Technology is also rapidly transforming the lifestyle of people and also reshaping their workplace. So, it is not impossible to predict the next 20 years that the UK labour market could explode as trade skills really take off.
So with this in mind, we take a look at the trade sectors with the most job openings / demand.
Where is there a shortage?
The sectors with the largest number of open jobs are:
- Building and Construction, including brick laying
- Power including solar PV and green energy
These sectors account for an amazing 20% of the UK's total number of open jobs as Britain builds back after the Covid pandemic.

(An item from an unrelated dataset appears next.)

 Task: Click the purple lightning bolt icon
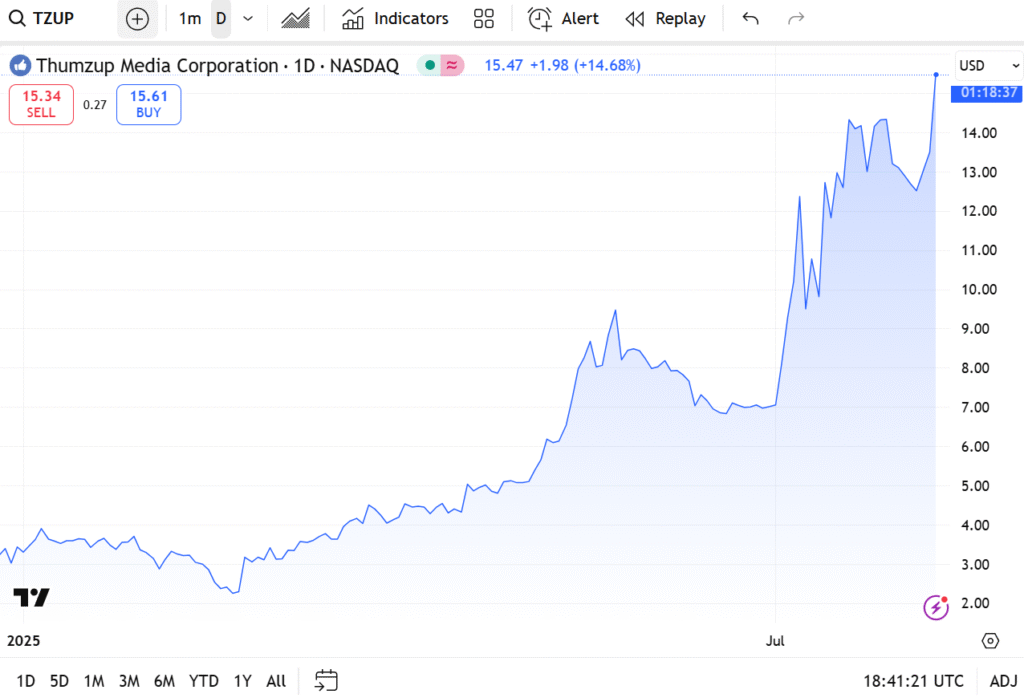936,606
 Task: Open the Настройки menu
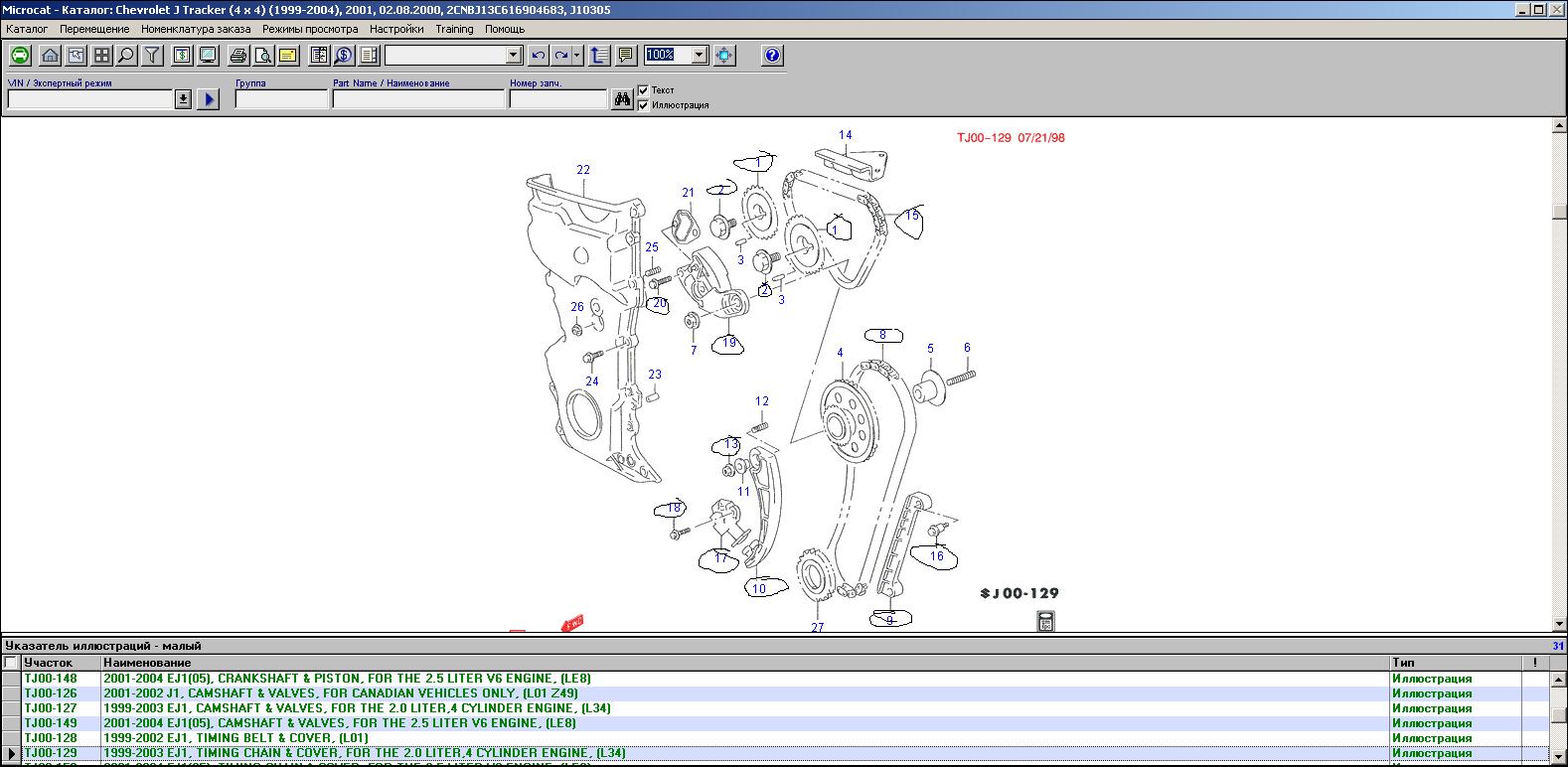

Larger trade and construction companies are struggling to find workers with good skills. This is driving employers pay a high price to ensure that the organisations have the trained employees required to remain productive.
The electrical industry is the worst affected by the skills shortage, and apprenticeship schemes fail to train enough candidates to meet the growing demand. The shortage of electricians means that they have become more valuable and have more vital jobs and wages rising.
What is causing the construction skills shortage?
The UK construction workforce is an aging one, with over 20% of our tradespeople being over fifty and 15% being in their sixties. The problem is a simple one, as these electricians, builders and plumbers retire, the same percentage of young people are not entering these professions.
Although there are many opportunities in the trade industry, many young people are simply not choosing it as a career. This is despite that 74% of parents in a recent YouGov survey would encourage their child to learn the skilled trades. However only 3% of young people aged between 18-24 have searched for a job in the trade industry.
But why is this?
Maybe it’s a poor perception of the trade, muddy boots and hard hats. However the trade industry is more than that including careers in design, engineering and project management, along with on-site trades. And all of these roles require specialist skills, whether it’s the designing of a building or the physical making of it.
Rise in ReSkilling
However all is not lost, a recent survey of 2000 people by Indeed found that almost 21% of people in the UK would consider reskilling or learning a skilled trade.
This is on top of the news in the Powered Now survey that more women are entering the trade. This new haven for employment looks to become an unexpected catalyst to help move the industry closer to gender parity.